Exercise requirements
Scan the entries below and count the lines holding the string "avatar". Supply only the number.

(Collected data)
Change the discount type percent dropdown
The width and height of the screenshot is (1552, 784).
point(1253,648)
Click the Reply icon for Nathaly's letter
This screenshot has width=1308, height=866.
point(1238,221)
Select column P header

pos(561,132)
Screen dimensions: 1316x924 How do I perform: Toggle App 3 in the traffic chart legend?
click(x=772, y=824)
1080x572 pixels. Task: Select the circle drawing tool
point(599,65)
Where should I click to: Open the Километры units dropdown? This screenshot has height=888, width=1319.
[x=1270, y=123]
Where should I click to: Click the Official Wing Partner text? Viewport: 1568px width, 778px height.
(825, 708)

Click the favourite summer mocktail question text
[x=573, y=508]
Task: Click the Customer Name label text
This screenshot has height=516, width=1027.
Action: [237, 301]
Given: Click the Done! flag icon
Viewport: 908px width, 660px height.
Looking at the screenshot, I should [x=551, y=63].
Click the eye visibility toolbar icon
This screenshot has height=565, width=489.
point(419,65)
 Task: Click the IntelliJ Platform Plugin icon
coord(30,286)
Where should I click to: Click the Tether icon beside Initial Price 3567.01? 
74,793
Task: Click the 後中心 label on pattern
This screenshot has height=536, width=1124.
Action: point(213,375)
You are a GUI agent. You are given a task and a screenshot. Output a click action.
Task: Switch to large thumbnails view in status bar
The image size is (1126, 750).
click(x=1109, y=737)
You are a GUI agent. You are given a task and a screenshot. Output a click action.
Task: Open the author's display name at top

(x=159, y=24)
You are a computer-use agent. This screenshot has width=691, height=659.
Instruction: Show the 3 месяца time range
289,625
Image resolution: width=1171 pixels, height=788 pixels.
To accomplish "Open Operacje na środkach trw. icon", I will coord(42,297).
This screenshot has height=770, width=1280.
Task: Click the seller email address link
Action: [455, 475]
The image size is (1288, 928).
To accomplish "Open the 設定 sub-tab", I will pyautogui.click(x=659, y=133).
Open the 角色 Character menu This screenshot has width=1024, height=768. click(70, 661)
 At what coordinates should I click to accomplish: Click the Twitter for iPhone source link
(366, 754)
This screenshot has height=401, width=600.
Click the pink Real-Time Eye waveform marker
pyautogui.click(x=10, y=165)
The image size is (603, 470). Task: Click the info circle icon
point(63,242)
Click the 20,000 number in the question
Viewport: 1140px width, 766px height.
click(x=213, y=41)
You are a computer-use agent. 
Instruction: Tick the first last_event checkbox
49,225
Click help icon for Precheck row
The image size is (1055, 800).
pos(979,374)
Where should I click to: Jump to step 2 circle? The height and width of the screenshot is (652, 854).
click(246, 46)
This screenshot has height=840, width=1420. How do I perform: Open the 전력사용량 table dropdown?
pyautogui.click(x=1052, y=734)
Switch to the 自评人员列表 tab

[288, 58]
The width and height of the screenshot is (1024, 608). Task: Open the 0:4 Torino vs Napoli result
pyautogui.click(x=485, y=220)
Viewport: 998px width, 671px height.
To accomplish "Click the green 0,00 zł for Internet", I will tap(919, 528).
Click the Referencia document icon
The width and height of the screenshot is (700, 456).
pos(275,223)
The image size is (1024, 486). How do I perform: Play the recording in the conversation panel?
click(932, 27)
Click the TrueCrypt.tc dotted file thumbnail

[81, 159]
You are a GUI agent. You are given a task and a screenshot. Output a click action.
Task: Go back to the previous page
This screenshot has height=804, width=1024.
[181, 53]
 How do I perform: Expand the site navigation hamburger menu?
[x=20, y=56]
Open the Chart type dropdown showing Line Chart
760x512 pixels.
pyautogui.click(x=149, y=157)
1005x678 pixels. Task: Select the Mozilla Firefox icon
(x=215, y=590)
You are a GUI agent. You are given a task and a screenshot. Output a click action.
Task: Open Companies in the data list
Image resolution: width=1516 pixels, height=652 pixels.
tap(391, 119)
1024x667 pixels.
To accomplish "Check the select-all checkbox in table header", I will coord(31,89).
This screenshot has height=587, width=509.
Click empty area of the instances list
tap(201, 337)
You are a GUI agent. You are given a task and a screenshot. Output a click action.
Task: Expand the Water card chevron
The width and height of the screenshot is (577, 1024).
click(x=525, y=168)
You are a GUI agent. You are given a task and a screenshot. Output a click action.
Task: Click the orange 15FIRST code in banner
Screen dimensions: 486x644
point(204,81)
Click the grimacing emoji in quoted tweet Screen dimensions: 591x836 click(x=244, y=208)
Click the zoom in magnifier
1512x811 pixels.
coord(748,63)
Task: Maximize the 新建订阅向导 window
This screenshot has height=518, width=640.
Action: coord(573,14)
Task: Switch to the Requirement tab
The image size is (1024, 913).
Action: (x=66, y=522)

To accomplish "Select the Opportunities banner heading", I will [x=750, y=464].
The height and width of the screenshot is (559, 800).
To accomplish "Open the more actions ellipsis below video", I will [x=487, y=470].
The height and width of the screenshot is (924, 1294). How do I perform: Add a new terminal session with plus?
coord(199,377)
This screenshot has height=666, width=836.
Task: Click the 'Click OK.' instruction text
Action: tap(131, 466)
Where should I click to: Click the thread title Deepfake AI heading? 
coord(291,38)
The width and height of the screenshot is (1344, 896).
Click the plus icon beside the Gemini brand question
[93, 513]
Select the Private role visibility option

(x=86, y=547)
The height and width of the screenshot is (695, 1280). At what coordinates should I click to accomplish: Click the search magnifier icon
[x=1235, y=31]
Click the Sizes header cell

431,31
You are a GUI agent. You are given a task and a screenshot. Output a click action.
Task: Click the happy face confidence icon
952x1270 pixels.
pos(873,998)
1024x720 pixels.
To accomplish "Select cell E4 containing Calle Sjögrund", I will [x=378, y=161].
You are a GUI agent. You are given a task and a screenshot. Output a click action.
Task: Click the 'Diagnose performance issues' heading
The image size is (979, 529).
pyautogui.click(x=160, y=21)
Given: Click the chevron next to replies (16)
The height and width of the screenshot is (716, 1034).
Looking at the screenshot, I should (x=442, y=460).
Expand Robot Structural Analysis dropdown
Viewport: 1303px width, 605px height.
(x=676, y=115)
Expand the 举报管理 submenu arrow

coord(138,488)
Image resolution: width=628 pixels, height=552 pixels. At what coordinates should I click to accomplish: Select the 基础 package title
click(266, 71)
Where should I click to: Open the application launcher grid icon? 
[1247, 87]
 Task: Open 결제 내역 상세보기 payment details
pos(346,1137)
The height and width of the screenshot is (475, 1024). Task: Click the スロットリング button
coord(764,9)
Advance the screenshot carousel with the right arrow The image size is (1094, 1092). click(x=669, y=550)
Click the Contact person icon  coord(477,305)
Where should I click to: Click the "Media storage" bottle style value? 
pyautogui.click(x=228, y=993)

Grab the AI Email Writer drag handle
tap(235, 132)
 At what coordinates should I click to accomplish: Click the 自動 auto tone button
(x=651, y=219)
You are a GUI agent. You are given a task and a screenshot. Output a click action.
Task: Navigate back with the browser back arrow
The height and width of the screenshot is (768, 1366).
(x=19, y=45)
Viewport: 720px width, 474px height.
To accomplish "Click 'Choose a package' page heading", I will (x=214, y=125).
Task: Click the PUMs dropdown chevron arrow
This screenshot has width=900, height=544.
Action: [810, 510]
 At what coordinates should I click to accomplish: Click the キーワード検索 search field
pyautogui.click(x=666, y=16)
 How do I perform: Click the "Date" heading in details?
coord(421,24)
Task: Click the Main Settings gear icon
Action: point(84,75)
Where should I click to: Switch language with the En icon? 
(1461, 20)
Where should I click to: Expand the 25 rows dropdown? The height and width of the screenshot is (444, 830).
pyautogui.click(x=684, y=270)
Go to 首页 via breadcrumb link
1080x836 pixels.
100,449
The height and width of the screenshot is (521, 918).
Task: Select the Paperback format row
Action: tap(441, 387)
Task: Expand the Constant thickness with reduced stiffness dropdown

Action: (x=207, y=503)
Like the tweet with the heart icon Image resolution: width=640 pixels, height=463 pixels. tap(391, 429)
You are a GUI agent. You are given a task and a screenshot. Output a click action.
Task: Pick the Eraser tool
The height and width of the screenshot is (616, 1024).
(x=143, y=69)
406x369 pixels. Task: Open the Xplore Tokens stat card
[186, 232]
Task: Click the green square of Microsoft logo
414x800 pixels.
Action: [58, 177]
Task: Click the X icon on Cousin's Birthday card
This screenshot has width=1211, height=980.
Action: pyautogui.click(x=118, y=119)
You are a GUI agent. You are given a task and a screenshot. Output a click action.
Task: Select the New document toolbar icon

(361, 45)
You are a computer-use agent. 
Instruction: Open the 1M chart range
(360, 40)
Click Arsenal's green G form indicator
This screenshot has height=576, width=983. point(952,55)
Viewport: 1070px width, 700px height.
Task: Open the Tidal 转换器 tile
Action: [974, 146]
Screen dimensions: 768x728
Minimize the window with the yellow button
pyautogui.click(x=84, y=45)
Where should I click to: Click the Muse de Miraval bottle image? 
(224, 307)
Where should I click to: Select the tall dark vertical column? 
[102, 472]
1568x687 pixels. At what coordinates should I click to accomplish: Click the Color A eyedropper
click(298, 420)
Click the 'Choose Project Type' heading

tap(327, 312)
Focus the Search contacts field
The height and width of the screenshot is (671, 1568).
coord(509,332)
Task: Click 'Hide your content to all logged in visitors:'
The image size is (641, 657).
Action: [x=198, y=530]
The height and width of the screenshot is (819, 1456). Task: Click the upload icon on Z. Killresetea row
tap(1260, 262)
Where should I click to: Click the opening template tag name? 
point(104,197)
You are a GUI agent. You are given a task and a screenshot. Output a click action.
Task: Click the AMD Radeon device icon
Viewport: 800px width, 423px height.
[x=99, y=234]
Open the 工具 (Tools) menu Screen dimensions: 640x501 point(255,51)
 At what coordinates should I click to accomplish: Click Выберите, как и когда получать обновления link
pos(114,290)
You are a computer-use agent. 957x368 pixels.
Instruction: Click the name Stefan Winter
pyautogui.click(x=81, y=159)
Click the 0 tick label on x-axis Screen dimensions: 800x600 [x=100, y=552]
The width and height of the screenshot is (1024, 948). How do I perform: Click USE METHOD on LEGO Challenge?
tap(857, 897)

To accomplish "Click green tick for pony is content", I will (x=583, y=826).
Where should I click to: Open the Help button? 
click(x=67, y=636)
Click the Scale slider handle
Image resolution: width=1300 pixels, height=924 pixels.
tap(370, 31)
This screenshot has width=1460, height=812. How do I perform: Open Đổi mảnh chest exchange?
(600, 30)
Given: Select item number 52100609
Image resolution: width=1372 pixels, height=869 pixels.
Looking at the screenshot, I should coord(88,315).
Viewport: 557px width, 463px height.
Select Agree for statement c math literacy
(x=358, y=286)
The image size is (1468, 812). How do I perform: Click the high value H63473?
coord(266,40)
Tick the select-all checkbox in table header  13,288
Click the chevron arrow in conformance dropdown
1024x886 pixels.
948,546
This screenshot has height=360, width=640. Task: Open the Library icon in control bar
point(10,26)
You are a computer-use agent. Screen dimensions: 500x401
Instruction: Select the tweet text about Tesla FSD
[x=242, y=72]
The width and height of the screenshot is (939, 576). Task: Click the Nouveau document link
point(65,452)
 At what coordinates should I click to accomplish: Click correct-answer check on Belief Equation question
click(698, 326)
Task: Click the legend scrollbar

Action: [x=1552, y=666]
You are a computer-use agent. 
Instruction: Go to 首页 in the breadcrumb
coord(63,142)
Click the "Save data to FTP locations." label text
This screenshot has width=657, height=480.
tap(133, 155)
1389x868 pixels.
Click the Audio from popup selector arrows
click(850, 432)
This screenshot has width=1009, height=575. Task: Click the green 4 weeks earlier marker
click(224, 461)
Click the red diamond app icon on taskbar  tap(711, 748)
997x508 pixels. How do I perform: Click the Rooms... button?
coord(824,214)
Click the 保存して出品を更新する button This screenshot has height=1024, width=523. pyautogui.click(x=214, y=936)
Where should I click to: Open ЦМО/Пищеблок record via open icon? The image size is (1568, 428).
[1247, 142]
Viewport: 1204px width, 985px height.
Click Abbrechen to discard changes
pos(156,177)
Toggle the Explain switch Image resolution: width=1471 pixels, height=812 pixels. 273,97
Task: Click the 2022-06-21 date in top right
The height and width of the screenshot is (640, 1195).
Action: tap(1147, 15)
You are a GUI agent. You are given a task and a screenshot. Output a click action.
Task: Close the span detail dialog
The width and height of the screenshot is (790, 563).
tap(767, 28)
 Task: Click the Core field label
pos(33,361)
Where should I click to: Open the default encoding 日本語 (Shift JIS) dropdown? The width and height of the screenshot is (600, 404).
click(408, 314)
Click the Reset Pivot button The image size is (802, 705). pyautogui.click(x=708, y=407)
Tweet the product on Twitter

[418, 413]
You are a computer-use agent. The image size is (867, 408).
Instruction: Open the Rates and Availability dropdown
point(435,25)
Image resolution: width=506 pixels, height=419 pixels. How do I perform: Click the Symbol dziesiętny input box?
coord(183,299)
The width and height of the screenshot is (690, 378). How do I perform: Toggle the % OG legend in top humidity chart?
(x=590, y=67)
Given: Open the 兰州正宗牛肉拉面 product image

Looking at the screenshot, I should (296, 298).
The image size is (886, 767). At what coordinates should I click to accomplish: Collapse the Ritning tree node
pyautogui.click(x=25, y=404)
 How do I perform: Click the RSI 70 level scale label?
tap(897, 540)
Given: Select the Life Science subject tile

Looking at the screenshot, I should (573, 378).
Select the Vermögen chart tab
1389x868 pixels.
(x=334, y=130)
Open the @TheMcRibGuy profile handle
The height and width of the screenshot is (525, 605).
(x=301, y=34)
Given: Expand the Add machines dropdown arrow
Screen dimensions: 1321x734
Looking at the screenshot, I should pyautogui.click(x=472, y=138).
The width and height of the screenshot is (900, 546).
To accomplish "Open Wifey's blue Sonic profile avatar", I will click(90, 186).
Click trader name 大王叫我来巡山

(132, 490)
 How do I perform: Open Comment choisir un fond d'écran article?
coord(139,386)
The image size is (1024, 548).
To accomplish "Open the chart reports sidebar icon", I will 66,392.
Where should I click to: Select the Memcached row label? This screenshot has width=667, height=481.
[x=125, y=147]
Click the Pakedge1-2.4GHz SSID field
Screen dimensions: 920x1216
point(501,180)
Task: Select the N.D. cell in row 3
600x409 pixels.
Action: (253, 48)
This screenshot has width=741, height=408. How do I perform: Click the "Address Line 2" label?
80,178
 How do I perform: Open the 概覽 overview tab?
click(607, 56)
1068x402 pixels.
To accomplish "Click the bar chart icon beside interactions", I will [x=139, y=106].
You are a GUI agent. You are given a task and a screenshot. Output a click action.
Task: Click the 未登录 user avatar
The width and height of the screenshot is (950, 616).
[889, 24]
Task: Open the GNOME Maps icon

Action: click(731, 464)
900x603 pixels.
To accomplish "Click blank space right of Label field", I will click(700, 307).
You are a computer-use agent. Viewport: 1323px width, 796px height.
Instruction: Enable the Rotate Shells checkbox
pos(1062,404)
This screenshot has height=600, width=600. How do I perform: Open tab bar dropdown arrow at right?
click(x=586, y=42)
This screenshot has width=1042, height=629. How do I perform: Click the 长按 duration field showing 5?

Exercise output
2